We will assume the matrices we discuss are all real (and not the zero matrix).

2x2s

\[\begin{equation} \bf{x}'=\begin{pmatrix}a&b\\c&d\end{pmatrix}x \end{equation}\]

The first step for any of these problems is to find the eigenvalues. Without them, there’s almost nothing we can do. As mentioned before, I have a post on ways to greatly speed up this process. Regardless, to find the eigenvalues we start by calculating the trace and the determinant.

Reminder that the trace is the sum of the diagonal entries \(\operatorname{tr}(A)=a+d\) and the determinant of a \(2\times2\) matrix is \(\det(A)=ad-bc\). We will also use the fact that the trace is the sum of the eigenvalues, and the determinant is the product.

General Observations

Before we go and find the eigenvalues specifically, here are some things we can say about the behavior of the solutions just by inspection of a \(2\times2\) matrix’s trace and determinant:

If \(\det(A)<0\), then the origin will be a saddle point (and the eigenvalues are real and distinct)
If \(\operatorname{tr}(A)>0\), then the system is unstable
If \(\det(A)=0\), then the sign of \(\operatorname{tr}(A)\) will determine if the system is stable (positive or zero = unstable, negative = stable). There will be infinitely many critical (equilibrium) points. Additionally, the eigenvalues will be \(\lambda=0,\operatorname{tr}(A)\).
If \(\operatorname{tr}(A)=0\), then the eigenvalues differ by a sign, and the sign of \(\det(A)\) will determine if the system is stable: positive = stable center, negative = saddle, zero = improperly unstable (I made up that name. I don’t know if there’s a proper term for it).
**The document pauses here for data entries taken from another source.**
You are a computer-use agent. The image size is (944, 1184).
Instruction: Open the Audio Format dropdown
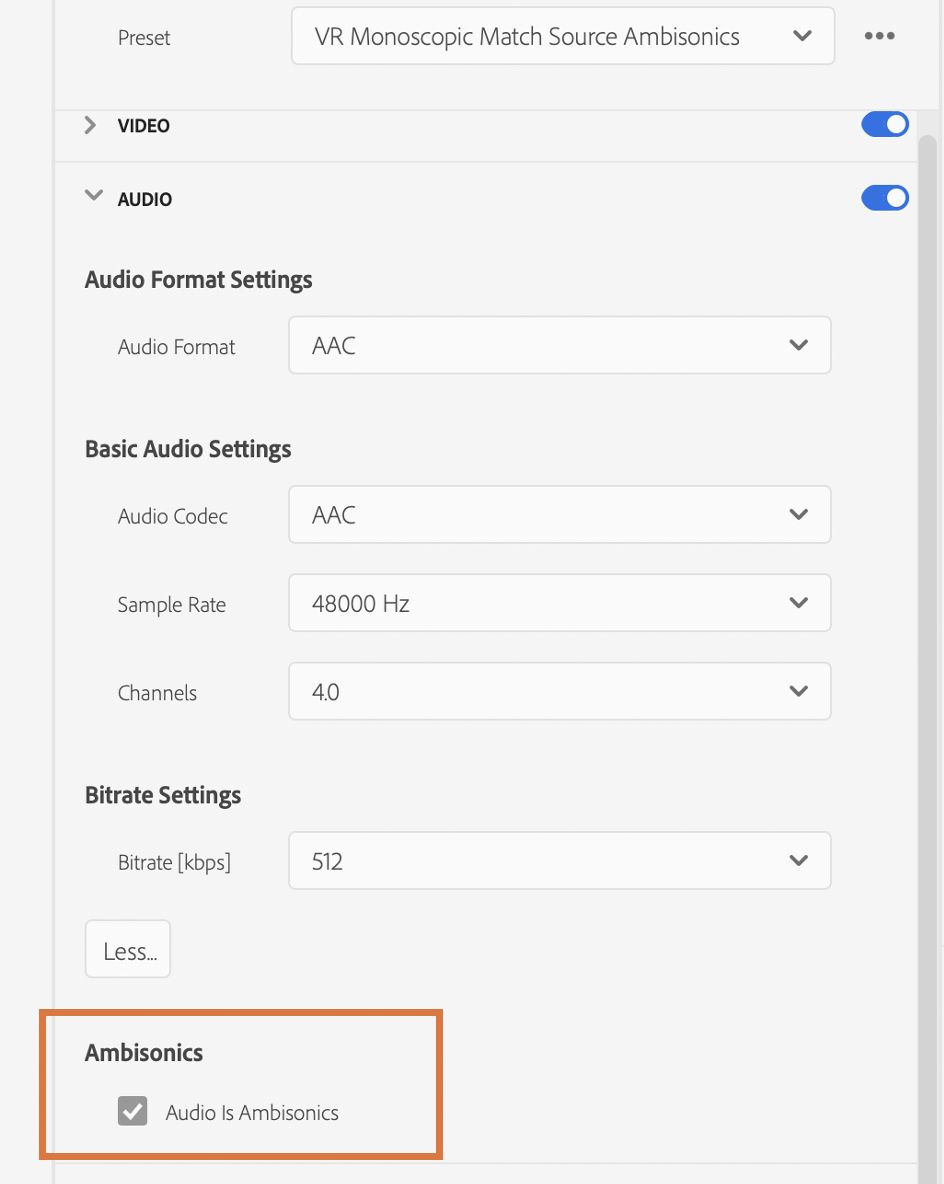point(559,346)

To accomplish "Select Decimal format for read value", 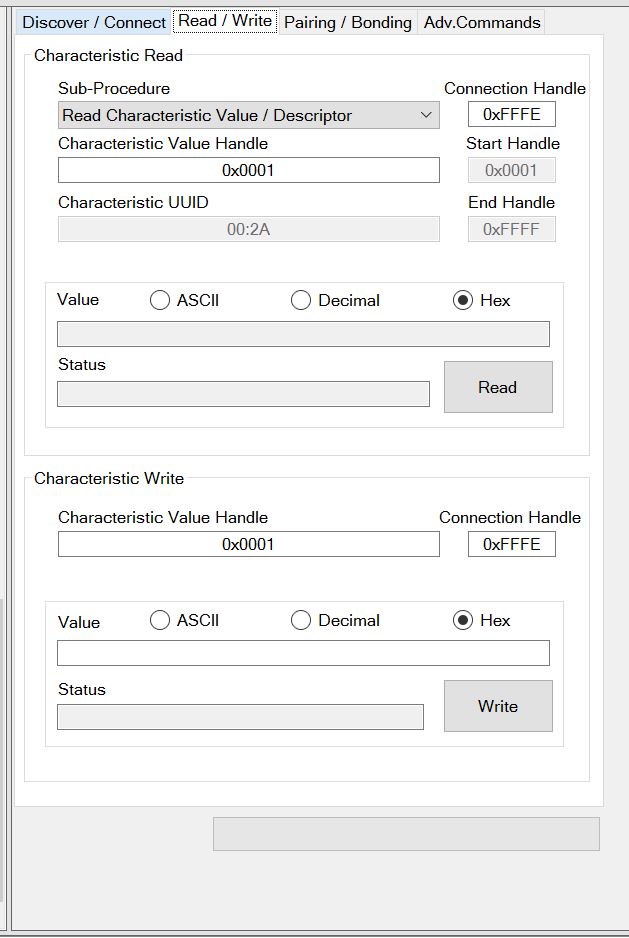I will pos(301,300).
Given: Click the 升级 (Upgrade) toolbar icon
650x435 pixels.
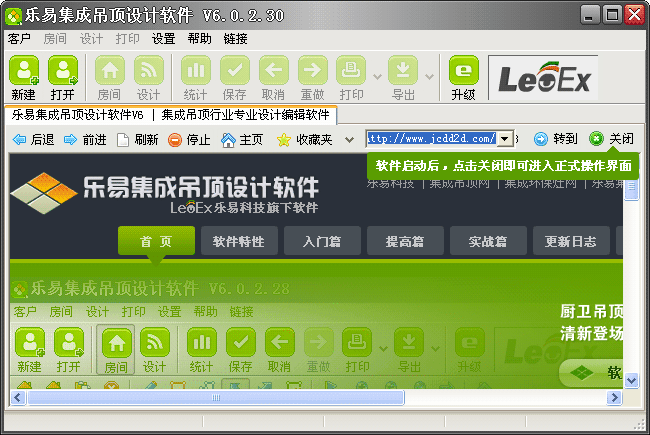Looking at the screenshot, I should tap(463, 77).
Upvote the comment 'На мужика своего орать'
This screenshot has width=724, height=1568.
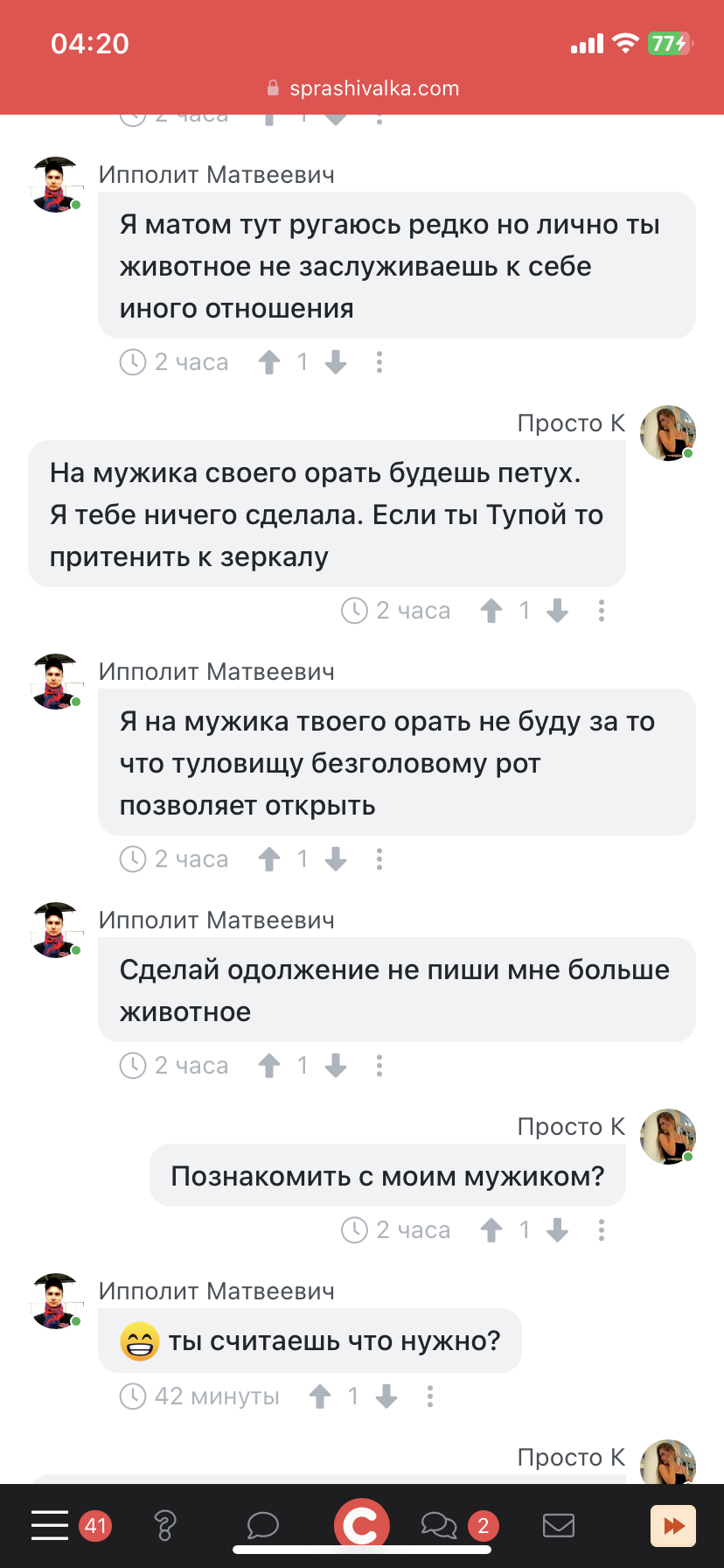point(491,611)
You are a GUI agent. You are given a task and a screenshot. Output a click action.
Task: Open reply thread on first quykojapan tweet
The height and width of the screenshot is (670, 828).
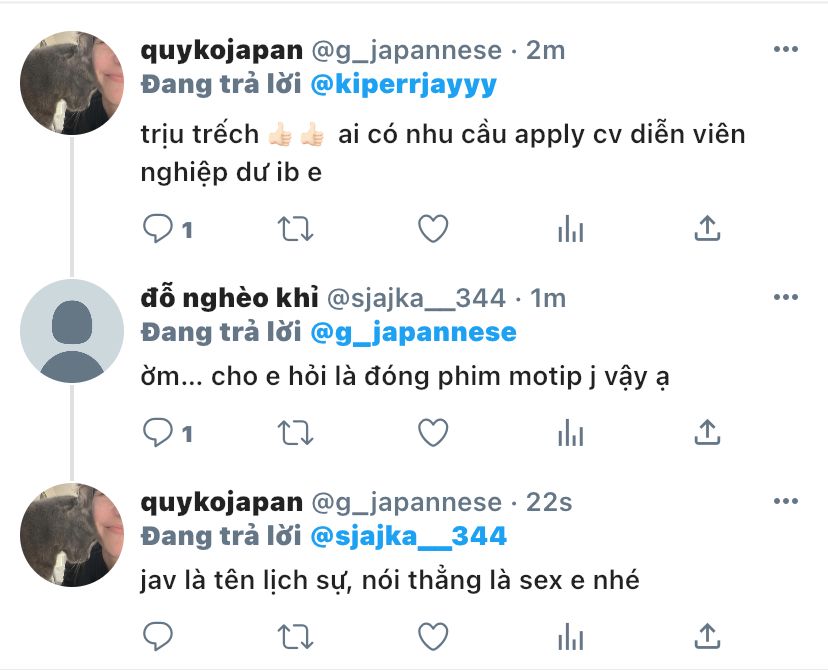[x=167, y=229]
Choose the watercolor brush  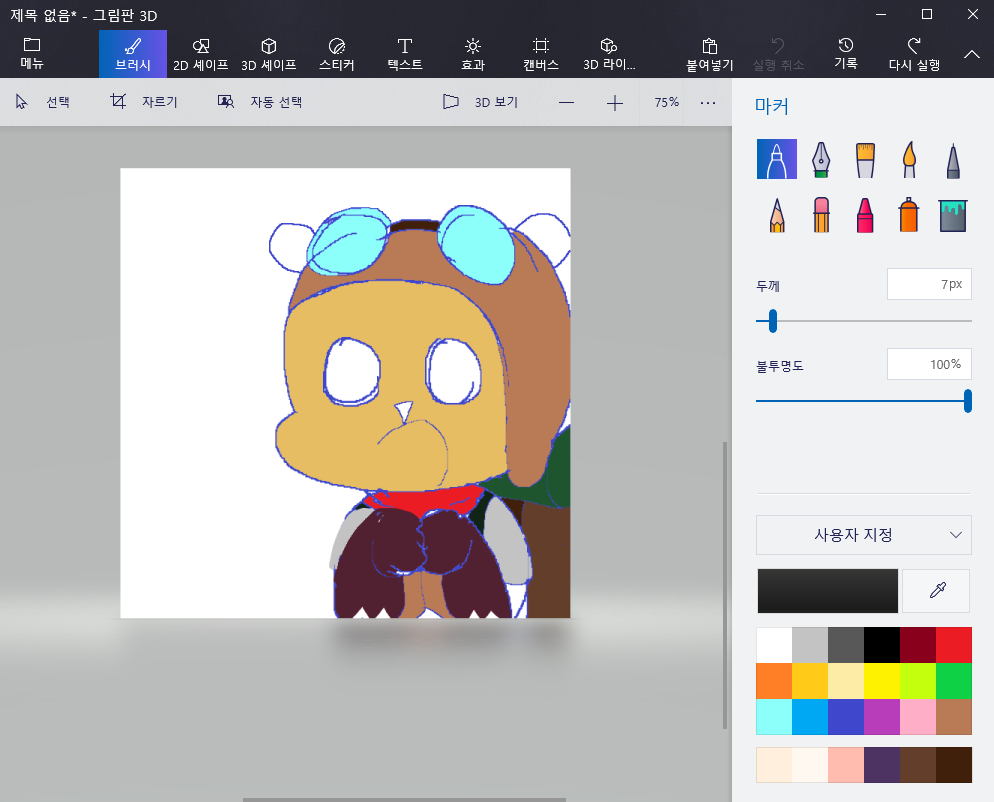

Also, regardless of the determinant, it will always be possible to easily solve the problem with one of the formulas which will be presented shortly.
If \(\det(A)>0\), then the sign of the trace is the sign of the real parts of the eigenvalues (thus, if the trace is positive then the origin is a source, and if the trace is negative then the origin is a sink).
If the matrix is symmetric, the eigenvalues are real and not defective. If the matrix is skew-symmetric (\(A^T=-A\)), then origin is a stable center (and the eigenvalues are purely imaginary).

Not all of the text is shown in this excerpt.